The basic idea of RFS is that when an application calls recvmsg
(or sendmsg) the application's running CPU is stored in a hash
table that is indexed by the connection's rxhash which is stored in
the socket structure. The rxhash is passed in skb's received on
the connection from netif_receive_skb. For each received packet,
the associated rxhash is used to look up the CPU in the hash table,
if a valid CPU is set then the packet is steered to that CPU using
the RPS mechanisms.
The convolution of the simple approach is that it would potentially
allow OOO packets.
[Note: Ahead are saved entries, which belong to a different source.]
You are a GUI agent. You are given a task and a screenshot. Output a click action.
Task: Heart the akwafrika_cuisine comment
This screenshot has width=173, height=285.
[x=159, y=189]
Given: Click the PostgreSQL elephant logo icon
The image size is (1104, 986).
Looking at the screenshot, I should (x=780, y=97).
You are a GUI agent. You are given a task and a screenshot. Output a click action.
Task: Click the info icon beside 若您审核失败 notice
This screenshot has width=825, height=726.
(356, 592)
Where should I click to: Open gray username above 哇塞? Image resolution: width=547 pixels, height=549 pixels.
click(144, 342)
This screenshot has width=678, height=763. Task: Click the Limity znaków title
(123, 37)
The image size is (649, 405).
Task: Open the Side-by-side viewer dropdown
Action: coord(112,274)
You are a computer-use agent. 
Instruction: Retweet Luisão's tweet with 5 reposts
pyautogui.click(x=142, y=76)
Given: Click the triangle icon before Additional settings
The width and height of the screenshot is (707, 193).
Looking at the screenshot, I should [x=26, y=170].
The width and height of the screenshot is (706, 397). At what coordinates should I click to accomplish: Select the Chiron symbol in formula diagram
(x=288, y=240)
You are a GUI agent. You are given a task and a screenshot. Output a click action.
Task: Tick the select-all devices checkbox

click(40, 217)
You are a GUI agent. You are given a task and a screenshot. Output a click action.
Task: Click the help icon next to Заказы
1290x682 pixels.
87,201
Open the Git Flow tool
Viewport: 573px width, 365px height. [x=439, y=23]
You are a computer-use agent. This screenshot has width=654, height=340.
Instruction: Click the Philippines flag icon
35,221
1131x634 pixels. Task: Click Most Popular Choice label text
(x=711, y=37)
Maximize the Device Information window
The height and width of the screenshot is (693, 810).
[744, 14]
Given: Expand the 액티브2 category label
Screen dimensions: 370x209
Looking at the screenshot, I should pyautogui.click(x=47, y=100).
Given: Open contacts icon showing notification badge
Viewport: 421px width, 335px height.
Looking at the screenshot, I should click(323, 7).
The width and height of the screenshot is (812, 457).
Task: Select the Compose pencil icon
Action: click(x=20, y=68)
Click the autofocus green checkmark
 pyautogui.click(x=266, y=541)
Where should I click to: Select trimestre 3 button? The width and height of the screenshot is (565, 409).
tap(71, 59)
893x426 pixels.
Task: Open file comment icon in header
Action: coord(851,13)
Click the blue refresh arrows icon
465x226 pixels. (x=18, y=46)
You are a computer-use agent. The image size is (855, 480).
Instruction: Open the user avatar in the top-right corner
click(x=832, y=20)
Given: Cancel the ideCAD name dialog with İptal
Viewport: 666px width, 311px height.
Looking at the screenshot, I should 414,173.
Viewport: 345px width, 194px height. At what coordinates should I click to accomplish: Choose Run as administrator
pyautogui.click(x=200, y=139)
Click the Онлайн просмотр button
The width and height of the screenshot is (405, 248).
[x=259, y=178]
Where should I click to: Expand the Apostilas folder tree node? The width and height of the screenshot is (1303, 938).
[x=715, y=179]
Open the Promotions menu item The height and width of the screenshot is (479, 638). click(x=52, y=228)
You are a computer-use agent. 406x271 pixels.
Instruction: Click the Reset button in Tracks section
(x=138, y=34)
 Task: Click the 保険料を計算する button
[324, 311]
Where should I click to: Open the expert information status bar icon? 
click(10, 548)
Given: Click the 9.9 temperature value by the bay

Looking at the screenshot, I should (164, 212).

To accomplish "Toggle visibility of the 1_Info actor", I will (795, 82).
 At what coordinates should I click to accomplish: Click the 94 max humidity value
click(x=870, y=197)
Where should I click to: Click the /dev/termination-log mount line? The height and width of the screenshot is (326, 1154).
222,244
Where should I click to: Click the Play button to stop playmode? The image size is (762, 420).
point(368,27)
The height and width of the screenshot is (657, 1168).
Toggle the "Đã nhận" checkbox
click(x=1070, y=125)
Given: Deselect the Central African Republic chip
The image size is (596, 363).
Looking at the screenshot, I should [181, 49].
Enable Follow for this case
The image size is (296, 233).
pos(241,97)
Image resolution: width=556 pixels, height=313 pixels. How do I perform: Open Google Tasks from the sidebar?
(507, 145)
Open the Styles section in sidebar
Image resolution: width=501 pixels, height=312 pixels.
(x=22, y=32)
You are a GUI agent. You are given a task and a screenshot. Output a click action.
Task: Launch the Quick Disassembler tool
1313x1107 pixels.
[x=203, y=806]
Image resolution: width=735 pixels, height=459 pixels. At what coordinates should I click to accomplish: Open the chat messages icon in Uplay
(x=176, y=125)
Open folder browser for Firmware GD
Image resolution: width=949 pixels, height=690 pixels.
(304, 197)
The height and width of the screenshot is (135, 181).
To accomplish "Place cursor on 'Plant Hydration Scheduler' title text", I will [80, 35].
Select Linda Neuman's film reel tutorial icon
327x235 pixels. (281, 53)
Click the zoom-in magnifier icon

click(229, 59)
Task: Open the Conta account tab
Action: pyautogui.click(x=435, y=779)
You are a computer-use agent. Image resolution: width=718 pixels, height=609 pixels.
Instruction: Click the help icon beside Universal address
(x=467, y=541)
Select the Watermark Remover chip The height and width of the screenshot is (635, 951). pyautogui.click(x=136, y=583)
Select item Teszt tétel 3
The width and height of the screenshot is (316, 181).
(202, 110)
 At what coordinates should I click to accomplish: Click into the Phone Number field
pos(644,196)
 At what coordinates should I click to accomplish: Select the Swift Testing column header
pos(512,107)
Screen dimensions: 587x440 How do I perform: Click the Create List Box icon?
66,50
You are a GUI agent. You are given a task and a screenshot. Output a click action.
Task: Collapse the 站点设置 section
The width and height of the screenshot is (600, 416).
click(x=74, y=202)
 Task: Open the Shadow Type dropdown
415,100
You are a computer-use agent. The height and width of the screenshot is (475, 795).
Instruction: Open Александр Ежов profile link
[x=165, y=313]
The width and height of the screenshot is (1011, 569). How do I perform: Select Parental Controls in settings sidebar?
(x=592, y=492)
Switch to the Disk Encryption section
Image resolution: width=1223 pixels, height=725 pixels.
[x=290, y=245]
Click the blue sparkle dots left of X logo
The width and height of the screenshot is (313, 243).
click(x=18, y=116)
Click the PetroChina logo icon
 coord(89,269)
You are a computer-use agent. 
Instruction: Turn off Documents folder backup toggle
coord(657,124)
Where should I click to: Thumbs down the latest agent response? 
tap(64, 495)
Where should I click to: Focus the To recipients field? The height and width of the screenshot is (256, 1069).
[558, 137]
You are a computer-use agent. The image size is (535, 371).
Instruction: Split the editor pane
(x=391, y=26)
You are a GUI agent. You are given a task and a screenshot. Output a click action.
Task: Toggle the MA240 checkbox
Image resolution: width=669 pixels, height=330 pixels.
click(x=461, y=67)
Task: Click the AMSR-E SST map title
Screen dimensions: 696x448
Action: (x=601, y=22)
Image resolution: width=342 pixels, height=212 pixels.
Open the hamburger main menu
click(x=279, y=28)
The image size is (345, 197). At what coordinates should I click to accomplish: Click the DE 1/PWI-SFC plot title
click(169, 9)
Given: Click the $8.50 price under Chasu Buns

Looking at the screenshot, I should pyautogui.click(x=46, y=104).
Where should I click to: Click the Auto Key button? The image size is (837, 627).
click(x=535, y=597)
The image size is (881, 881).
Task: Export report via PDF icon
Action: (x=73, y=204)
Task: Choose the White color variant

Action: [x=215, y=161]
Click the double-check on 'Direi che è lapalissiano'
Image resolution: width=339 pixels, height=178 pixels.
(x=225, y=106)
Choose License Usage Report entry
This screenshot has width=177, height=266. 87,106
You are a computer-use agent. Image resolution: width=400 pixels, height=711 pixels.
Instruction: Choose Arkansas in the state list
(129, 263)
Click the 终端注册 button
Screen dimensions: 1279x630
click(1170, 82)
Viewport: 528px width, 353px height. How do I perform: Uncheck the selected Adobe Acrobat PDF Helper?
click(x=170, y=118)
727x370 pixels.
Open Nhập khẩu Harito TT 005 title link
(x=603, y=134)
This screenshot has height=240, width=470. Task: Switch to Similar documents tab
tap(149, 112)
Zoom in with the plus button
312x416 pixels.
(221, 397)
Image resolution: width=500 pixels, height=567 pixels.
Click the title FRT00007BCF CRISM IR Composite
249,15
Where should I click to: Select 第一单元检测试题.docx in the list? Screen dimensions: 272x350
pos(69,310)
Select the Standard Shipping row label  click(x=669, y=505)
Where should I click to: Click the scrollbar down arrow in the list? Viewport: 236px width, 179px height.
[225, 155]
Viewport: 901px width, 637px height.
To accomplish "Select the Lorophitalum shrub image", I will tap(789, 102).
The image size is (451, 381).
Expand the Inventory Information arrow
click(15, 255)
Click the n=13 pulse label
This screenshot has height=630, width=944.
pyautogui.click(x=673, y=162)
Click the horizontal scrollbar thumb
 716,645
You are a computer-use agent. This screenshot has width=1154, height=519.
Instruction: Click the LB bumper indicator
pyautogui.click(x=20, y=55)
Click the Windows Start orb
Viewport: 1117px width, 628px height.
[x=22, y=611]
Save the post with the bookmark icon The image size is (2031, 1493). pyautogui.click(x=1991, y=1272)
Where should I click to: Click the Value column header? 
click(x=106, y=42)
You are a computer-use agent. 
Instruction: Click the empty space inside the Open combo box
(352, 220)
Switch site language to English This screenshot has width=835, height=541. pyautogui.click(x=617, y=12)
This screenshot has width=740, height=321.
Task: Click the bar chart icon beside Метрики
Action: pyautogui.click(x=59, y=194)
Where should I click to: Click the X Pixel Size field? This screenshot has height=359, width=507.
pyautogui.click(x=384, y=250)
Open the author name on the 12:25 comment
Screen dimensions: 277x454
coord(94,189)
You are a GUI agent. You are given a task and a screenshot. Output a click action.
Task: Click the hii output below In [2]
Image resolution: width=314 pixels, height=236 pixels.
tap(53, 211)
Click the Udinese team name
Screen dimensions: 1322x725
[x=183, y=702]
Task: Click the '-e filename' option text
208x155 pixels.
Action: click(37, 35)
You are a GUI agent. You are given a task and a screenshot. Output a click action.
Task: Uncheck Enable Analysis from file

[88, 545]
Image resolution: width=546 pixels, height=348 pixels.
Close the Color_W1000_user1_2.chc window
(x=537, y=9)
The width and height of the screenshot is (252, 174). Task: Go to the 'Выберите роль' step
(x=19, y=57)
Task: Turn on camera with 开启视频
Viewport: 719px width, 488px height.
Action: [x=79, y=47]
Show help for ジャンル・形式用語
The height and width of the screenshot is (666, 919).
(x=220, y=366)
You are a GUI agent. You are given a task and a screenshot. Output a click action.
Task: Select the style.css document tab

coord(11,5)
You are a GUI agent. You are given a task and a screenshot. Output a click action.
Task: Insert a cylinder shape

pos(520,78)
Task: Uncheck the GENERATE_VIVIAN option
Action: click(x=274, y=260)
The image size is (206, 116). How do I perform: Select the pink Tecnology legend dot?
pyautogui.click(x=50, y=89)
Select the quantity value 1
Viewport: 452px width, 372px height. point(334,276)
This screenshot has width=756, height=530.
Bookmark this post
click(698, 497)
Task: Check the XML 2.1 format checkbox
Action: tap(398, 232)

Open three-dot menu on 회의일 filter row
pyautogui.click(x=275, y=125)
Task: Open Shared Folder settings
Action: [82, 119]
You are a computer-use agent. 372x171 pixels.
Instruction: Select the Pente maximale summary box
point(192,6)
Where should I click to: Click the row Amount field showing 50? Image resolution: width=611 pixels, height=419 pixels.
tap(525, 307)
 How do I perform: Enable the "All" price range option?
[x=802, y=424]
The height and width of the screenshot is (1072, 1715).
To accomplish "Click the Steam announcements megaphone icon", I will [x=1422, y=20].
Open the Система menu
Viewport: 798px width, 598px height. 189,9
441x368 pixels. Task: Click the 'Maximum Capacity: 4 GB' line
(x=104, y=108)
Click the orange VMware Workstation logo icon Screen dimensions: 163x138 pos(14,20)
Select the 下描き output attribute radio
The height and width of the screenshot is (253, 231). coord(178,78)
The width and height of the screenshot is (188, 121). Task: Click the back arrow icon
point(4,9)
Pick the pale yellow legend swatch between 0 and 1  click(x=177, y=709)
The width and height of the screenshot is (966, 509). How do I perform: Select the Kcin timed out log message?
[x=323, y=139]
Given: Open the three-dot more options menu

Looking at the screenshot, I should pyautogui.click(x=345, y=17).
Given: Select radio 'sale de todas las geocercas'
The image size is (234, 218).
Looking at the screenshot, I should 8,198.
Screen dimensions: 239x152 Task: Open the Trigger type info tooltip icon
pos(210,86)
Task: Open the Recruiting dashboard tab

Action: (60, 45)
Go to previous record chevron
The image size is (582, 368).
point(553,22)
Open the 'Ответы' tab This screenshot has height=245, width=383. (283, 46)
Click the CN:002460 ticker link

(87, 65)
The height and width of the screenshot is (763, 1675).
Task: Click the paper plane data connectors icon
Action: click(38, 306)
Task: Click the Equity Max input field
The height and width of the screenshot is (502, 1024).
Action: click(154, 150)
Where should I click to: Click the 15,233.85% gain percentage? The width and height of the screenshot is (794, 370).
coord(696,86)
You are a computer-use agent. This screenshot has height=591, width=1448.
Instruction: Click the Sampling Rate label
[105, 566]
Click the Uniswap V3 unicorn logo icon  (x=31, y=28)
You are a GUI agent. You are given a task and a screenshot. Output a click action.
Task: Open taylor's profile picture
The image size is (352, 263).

If threads are thrashing around CPUs or multiple
threads are trying to read from the same sockets, a quickly changing
CPU value in the hash table could cause rampant OOO packets--
we consider this a non-starter.
To avoid OOO packets, this solution implements two types of hash
tables: rps_sock_flow_table and rps_dev_flow_table.
rps_sock_table is a global hash table. Each entry is just a CPU
number and it is populated in recvmsg and sendmsg as described above.
This table contains the "desired" CPUs for flows.
rps_dev_flow_table is specific to each device queue. Each entry
contains a CPU and a tail queue counter. The CPU is the "current"
CPU for a matching flow. The tail queue counter holds the value
of a tail queue counter for the associated CPU's backlog queue at
the time of last enqueue for a flow matching the entry.
Each backlog queue has a queue head counter which is incremented
on dequeue, and so a queue tail counter is computed as queue head
count + queue length. When a packet is enqueued on a backlog queue,
the current value of the queue tail counter is saved in the hash
entry of the rps_dev_flow_table.
And now the trick: when selecting the CPU for RPS (get_rps_cpu)
the rps_sock_flow table and the rps_dev_flow table for the RX queue
are consulted. When the desired CPU for the flow (found in the
rps_sock_flow table) does not match the current CPU (found in the
rps_dev_flow table), the current CPU is changed to the desired CPU
if one of the following is true:
- The current CPU is unset (equal to RPS_NO_CPU)
- Current CPU is offline
- The current CPU's queue head counter >= queue tail counter in the
rps_dev_flow table. This checks if the queue tail has advanced
beyond the last packet that was enqueued using this table entry.
This guarantees that all packets queued using this entry have been
dequeued, thus preserving in order delivery.
Making each queue have its own rps_dev_flow table has two advantages:
1) the tail queue counters will be written on each receive, so
keeping the table local to interrupting CPU s good for locality. 2)
this allows lockless access to the table-- the CPU number and queue
tail counter need to be accessed together under mutual exclusion
from netif_receive_skb, we assume that this is only called from
device napi_poll which is non-reentrant.
This patch implements RFS for TCP and connected UDP sockets.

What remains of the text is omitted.